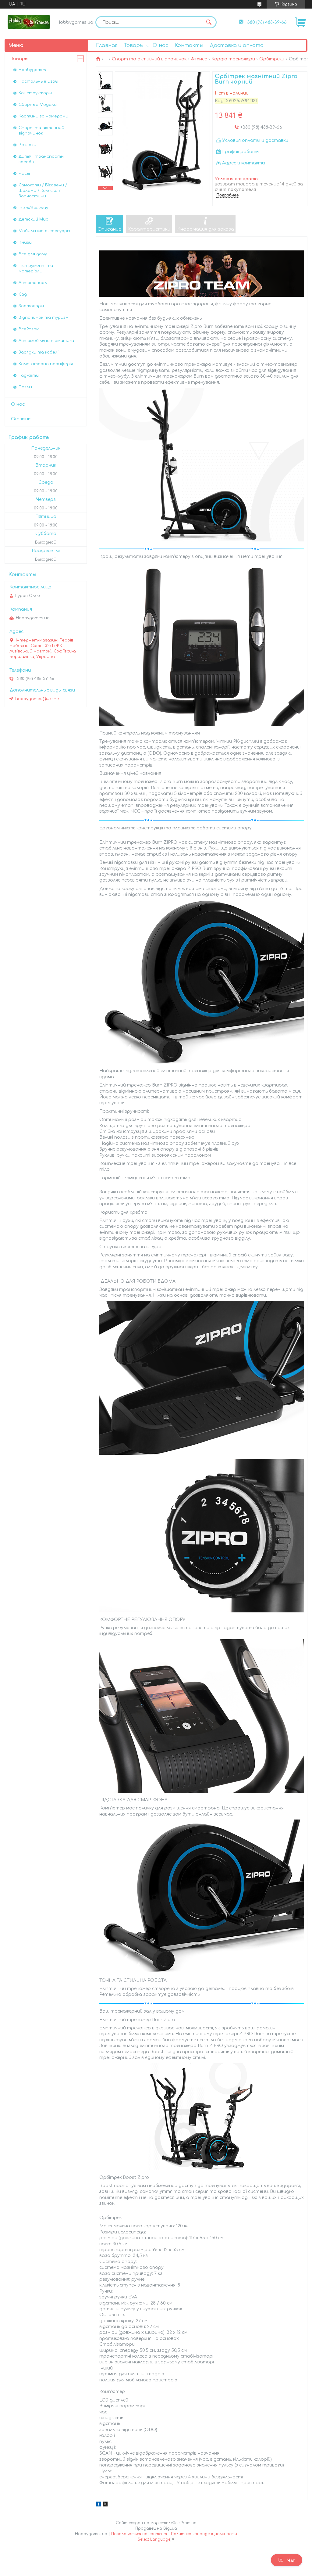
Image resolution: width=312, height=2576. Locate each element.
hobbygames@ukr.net (38, 699)
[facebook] (98, 2505)
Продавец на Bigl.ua (156, 2528)
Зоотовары (31, 306)
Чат (291, 2560)
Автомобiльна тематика (46, 341)
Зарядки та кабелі (38, 352)
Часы (24, 173)
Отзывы (21, 419)
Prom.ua (189, 2523)
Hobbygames (32, 70)
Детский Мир (33, 219)
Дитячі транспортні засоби (42, 159)
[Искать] (209, 22)
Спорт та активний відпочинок (149, 59)
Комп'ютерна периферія (46, 364)
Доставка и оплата (237, 45)
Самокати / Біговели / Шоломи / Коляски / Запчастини (43, 190)
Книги (25, 242)
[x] (105, 2505)
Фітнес (199, 59)
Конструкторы (35, 93)
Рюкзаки (27, 145)
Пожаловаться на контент (139, 2534)
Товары (134, 45)
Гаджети (29, 375)
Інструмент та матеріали (36, 268)
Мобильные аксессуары (44, 231)
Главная (106, 45)
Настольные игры (38, 81)
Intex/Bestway (33, 208)
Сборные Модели (38, 104)
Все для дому (33, 254)
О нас (160, 45)
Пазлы (25, 387)
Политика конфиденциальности (204, 2534)
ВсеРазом (29, 329)
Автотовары (33, 283)
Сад (23, 294)
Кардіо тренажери (233, 59)
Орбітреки (271, 59)
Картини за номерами (43, 116)
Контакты (189, 45)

§

Could you restate word for word the lines above from the one containing "Чат (291, 2560)" through the one containing "Главная (106, 45)", both included, and nothing else?

Written solution ::
Чат (291, 2560)
Автомобiльна тематика (46, 341)
Зарядки та кабелі (38, 352)
Часы (24, 173)
Отзывы (21, 419)
Prom.ua (189, 2523)
Hobbygames (32, 70)
Детский Мир (33, 219)
Дитячі транспортні засоби (42, 159)
[Искать] (209, 22)
Спорт та активний відпочинок (149, 59)
Комп'ютерна периферія (46, 364)
Доставка и оплата (237, 45)
Самокати / Біговели / Шоломи / Коляски / Запчастини (43, 190)
Книги (25, 242)
[x] (105, 2505)
Фітнес (199, 59)
Конструкторы (35, 93)
Рюкзаки (27, 145)
Пожаловаться на контент (139, 2534)
Товары (134, 45)
Гаджети (29, 375)
Інструмент та матеріали (36, 268)
Мобильные аксессуары (44, 231)
Главная (106, 45)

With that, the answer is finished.